[WHAT IS EXPECTED]
Reproduce the data below word for word, keeping every line unchanged.

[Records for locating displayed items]
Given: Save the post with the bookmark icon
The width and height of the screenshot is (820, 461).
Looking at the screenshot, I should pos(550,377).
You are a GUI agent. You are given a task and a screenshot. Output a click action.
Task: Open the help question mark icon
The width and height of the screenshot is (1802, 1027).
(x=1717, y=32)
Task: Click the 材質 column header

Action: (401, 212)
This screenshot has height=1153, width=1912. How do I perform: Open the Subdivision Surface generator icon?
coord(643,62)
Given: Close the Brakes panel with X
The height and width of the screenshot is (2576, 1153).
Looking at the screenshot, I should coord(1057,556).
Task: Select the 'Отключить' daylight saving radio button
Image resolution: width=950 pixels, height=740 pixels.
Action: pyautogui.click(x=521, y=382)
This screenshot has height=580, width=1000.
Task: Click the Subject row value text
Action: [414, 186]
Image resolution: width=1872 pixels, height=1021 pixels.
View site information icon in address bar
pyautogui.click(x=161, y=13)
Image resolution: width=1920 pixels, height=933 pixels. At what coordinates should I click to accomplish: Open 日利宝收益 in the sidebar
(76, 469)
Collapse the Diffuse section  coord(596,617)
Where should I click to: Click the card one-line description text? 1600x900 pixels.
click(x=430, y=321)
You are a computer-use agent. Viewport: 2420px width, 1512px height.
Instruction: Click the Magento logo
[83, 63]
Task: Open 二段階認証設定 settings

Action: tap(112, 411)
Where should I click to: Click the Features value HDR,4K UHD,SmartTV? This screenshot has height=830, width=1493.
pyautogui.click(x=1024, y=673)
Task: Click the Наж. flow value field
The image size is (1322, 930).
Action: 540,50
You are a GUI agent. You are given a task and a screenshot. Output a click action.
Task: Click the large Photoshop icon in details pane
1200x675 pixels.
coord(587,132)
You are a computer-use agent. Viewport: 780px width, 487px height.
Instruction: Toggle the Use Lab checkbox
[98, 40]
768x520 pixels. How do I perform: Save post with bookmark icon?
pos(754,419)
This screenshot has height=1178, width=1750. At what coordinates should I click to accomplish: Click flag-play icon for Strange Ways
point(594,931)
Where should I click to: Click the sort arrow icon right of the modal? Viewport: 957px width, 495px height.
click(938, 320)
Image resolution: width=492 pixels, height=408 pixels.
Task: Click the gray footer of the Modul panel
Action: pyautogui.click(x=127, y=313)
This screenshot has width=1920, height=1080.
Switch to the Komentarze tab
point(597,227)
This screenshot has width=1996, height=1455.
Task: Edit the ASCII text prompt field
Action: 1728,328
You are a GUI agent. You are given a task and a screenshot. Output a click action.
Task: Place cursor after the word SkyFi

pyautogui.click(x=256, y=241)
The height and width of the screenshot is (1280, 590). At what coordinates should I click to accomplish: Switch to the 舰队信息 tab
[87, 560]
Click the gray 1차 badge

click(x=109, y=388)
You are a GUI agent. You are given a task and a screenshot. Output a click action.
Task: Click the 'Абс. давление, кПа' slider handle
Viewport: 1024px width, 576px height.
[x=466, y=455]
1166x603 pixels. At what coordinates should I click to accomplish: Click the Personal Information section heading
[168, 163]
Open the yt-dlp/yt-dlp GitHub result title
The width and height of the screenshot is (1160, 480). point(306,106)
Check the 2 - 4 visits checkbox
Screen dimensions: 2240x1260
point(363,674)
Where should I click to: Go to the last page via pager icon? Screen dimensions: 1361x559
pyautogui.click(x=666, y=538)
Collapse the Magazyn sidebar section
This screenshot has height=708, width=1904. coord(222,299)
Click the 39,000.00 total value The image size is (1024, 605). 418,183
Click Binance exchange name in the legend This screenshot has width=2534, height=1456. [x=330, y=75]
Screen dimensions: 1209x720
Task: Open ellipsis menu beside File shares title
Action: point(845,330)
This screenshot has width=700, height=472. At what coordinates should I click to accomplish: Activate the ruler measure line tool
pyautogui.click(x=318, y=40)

[FINISHED TASK]
Given: Save the post with the bookmark icon
The width and height of the screenshot is (820, 461).
Looking at the screenshot, I should pos(550,377).
You are a GUI agent. You are given a task and a screenshot. Output a click action.
Task: Open the help question mark icon
The width and height of the screenshot is (1802, 1027).
(x=1717, y=32)
Task: Click the 材質 column header

Action: (401, 212)
This screenshot has height=1153, width=1912. How do I perform: Open the Subdivision Surface generator icon?
coord(643,62)
Given: Close the Brakes panel with X
The height and width of the screenshot is (2576, 1153).
Looking at the screenshot, I should coord(1057,556).
Task: Select the 'Отключить' daylight saving radio button
Image resolution: width=950 pixels, height=740 pixels.
Action: pyautogui.click(x=521, y=382)
This screenshot has height=580, width=1000.
Task: Click the Subject row value text
Action: [414, 186]
Image resolution: width=1872 pixels, height=1021 pixels.
View site information icon in address bar
pyautogui.click(x=161, y=13)
Image resolution: width=1920 pixels, height=933 pixels. At what coordinates should I click to accomplish: Open 日利宝收益 in the sidebar
(76, 469)
Collapse the Diffuse section  coord(596,617)
Where should I click to: Click the card one-line description text? 1600x900 pixels.
click(x=430, y=321)
You are a computer-use agent. Viewport: 2420px width, 1512px height.
Instruction: Click the Magento logo
[83, 63]
Task: Open 二段階認証設定 settings

Action: tap(112, 411)
Where should I click to: Click the Features value HDR,4K UHD,SmartTV? This screenshot has height=830, width=1493.
pyautogui.click(x=1024, y=673)
Task: Click the Наж. flow value field
The image size is (1322, 930).
Action: 540,50
You are a GUI agent. You are given a task and a screenshot. Output a click action.
Task: Click the large Photoshop icon in details pane
1200x675 pixels.
coord(587,132)
You are a computer-use agent. Viewport: 780px width, 487px height.
Instruction: Toggle the Use Lab checkbox
[98, 40]
768x520 pixels. How do I perform: Save post with bookmark icon?
pos(754,419)
This screenshot has height=1178, width=1750. At what coordinates should I click to accomplish: Click flag-play icon for Strange Ways
point(594,931)
Where should I click to: Click the sort arrow icon right of the modal? Viewport: 957px width, 495px height.
click(938, 320)
Image resolution: width=492 pixels, height=408 pixels.
Task: Click the gray footer of the Modul panel
Action: pyautogui.click(x=127, y=313)
This screenshot has width=1920, height=1080.
Switch to the Komentarze tab
point(597,227)
This screenshot has width=1996, height=1455.
Task: Edit the ASCII text prompt field
Action: 1728,328
You are a GUI agent. You are given a task and a screenshot. Output a click action.
Task: Place cursor after the word SkyFi

pyautogui.click(x=256, y=241)
The height and width of the screenshot is (1280, 590). At what coordinates should I click to accomplish: Switch to the 舰队信息 tab
[87, 560]
Click the gray 1차 badge

click(x=109, y=388)
You are a GUI agent. You are given a task and a screenshot. Output a click action.
Task: Click the 'Абс. давление, кПа' slider handle
Viewport: 1024px width, 576px height.
[x=466, y=455]
1166x603 pixels. At what coordinates should I click to accomplish: Click the Personal Information section heading
[168, 163]
Open the yt-dlp/yt-dlp GitHub result title
The width and height of the screenshot is (1160, 480). point(306,106)
Check the 2 - 4 visits checkbox
Screen dimensions: 2240x1260
point(363,674)
Where should I click to: Go to the last page via pager icon? Screen dimensions: 1361x559
pyautogui.click(x=666, y=538)
Collapse the Magazyn sidebar section
This screenshot has height=708, width=1904. coord(222,299)
Click the 39,000.00 total value The image size is (1024, 605). 418,183
Click Binance exchange name in the legend This screenshot has width=2534, height=1456. [x=330, y=75]
Screen dimensions: 1209x720
Task: Open ellipsis menu beside File shares title
Action: point(845,330)
This screenshot has width=700, height=472. At what coordinates should I click to accomplish: Activate the ruler measure line tool
pyautogui.click(x=318, y=40)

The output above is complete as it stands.